On that murderous note, let me finally kill the song for you. On January 6th, the rioters’ hunt for their Vice President had failed (they chanted “Hang Mike Pence” — should Pence have taken them seriously not literally?). Trump finally told his supporters that it’s time to go home now, after 3 hours of doing nothing but crossing his fingers and swiping his bloody thumb. Letting them know that “You’re very special”.
The very last vocal line in the song is a deconstructed quote from Russell Brand. He was promoting his Messiah Complex stand up tour (the one where he got misty eyed salivating about how leaderly Che Guevara looked), where he tried to woo his audience by telling them how “very very intelligent” he thought they were.
You’re very special. You’re very intelligent. Narcissists like to butter you up. What do they really think?
Well now we’ve arrived at the main quote in the song. It’s read by an anti-abortionist in a congressional hearing, who was trying to support her point by quoting Hitler. Yeah, the main quote in the song about how stupid people are comes from a passage in Mein Kampf (My Struggle in German). I told you stories need bad guys. Especially ones who say the quiet part out loud, and you don’t even care. The ones who get under your skin, seduce you by stirring up your simple, universal, childlike sentiments. Evil propagates insidiously when it’s not a caricature of itself, but turns you into a caricature of yourself. Like a fetus yet to develop a brain is a caricature of an evangelical voter. Political porn.
That’s why the verse and chorus in the song feel uplifting, like how charismatic leaders can make us feel.

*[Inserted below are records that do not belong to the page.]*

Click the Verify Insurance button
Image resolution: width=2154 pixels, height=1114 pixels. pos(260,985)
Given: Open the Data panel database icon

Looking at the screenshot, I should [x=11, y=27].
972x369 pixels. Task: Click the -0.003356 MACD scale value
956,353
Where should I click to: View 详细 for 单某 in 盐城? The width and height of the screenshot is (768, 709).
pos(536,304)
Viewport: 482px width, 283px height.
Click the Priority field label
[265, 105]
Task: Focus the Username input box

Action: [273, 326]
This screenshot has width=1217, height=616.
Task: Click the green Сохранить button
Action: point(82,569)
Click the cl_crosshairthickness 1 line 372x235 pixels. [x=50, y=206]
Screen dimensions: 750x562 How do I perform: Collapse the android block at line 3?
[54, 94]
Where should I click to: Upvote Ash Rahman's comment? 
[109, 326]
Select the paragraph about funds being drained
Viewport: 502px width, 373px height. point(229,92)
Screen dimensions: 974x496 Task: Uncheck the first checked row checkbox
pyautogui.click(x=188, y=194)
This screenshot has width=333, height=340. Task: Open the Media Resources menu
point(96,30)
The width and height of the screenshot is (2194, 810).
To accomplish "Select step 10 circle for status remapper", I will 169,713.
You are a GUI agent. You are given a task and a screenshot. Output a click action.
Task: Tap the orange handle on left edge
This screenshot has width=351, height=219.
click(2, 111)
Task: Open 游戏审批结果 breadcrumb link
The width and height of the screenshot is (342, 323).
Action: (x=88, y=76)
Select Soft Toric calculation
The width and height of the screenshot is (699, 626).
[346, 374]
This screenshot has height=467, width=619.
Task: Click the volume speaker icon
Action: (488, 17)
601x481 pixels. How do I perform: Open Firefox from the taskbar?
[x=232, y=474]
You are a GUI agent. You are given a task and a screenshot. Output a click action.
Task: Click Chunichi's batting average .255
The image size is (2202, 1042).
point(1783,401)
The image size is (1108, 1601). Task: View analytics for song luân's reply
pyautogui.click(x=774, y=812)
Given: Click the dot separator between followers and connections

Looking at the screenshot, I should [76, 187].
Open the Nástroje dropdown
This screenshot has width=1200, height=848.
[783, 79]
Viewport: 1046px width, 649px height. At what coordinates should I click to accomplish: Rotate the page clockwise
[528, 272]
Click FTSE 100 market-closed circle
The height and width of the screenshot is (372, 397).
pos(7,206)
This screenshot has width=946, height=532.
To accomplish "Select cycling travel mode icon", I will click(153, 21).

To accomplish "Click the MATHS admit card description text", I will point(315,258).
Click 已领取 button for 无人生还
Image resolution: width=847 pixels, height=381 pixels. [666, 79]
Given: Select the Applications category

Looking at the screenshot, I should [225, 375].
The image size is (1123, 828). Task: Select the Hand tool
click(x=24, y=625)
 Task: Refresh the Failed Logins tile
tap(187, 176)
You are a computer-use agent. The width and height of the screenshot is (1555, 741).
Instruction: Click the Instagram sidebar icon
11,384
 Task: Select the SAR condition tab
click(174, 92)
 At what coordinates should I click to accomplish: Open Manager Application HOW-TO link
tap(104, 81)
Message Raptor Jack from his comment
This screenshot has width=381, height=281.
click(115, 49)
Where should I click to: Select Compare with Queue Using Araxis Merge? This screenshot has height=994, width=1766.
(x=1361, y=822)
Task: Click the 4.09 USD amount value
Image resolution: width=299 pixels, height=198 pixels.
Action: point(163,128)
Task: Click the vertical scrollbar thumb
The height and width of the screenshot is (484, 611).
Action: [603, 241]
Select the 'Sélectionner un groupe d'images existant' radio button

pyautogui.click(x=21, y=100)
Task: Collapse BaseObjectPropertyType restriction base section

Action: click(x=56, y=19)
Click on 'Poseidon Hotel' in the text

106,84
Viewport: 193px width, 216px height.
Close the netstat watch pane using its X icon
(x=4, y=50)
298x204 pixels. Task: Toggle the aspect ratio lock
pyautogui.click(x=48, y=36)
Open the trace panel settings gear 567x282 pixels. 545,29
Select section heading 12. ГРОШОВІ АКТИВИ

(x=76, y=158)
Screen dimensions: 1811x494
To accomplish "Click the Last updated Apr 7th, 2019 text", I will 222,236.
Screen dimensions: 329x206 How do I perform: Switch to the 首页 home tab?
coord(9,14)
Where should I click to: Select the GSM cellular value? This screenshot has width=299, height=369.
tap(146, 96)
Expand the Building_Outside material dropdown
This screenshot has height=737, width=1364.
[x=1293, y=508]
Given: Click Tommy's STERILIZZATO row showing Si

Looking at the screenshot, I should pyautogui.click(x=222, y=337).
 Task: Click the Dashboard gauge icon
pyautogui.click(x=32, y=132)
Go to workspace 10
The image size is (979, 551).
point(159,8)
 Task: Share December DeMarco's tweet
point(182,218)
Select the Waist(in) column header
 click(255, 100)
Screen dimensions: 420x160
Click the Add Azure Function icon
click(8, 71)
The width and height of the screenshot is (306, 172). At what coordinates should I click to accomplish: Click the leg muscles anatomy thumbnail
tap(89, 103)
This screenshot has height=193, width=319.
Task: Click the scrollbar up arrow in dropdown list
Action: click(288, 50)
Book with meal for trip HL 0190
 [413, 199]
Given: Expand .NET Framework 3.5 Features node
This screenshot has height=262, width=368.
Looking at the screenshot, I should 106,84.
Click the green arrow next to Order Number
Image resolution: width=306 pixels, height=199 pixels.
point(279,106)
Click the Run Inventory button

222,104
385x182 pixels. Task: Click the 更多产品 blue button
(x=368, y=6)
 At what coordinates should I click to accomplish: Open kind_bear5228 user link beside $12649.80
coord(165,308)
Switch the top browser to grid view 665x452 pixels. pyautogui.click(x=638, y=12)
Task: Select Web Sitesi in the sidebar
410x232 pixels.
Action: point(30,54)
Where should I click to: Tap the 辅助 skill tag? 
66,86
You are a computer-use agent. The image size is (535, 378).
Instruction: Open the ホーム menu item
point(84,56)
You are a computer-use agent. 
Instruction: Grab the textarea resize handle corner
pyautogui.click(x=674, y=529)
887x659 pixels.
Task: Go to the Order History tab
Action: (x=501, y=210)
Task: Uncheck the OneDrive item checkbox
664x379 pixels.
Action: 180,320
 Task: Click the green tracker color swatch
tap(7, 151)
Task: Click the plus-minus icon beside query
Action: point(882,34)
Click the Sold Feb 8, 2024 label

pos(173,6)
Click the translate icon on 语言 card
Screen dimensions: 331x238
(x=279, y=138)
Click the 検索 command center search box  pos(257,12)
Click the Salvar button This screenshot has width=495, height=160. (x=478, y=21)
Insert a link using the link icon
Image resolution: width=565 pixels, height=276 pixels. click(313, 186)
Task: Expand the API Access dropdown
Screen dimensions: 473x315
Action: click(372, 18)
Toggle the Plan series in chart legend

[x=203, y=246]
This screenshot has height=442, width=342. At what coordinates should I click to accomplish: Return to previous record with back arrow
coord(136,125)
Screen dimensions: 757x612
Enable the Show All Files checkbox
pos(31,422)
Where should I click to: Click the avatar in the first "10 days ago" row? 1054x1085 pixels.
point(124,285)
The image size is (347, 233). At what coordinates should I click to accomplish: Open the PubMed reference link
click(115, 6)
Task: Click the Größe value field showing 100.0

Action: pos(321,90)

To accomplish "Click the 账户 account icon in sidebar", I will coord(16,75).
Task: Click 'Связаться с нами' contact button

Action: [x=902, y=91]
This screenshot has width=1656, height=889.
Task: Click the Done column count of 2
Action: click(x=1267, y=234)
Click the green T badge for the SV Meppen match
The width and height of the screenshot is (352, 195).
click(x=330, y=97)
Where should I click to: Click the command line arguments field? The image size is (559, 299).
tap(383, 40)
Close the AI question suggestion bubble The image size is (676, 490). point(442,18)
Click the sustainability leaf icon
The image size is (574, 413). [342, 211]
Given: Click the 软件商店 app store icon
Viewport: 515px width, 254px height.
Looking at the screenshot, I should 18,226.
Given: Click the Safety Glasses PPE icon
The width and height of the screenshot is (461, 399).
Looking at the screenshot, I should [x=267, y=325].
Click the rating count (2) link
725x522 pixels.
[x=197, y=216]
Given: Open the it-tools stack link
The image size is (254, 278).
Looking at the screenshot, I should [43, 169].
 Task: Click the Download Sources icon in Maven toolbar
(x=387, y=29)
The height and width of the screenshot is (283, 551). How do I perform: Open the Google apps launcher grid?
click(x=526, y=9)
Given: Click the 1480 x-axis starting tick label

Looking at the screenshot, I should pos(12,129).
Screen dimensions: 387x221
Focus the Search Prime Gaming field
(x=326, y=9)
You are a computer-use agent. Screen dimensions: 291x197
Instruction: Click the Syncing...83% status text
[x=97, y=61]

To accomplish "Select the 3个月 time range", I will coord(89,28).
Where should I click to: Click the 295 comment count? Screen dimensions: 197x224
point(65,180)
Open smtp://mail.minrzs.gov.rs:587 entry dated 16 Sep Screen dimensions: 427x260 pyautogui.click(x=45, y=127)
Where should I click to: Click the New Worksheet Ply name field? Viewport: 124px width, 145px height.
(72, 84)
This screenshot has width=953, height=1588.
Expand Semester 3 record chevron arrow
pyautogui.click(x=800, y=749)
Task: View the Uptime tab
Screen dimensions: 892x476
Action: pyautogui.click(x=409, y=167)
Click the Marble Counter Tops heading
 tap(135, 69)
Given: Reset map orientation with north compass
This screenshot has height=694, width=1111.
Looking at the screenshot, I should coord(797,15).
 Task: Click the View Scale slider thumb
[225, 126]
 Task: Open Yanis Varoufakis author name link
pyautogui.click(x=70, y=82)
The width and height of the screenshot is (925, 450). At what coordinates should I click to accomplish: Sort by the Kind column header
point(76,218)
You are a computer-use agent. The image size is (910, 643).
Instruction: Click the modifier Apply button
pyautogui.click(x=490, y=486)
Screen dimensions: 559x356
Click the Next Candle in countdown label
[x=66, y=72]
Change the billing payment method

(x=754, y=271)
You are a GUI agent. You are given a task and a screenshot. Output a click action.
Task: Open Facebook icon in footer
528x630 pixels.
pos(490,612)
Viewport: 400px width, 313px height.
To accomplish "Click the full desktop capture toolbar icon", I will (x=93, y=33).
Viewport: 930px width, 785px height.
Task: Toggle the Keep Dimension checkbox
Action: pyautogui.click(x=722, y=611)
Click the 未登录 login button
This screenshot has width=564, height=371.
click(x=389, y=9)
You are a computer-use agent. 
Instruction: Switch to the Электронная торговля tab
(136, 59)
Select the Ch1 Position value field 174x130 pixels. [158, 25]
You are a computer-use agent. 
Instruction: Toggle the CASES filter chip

A feeling that climaxes then sinks as it crosses the bridge into pain. Pain that these sociopaths exacerbate with their confident promises that they can fix it. The pain of realizing that the uplifting feeling was a lie. The painful feeling when reality knocks on your door and your slogans and silly arguments unglue into a collage of words; viral fragments. What reflection do you see in the rose coloured glasses cracked and twisted on the floor? A squeezed tube of ivermectin? Choose your own imagery. Your fear completes the story. You’re not comfortable. You’re not loved. Banished by Bach’s church. Your stars gone. You’ve been BETRAYED. You’re VERY SPECIAL. Not me though.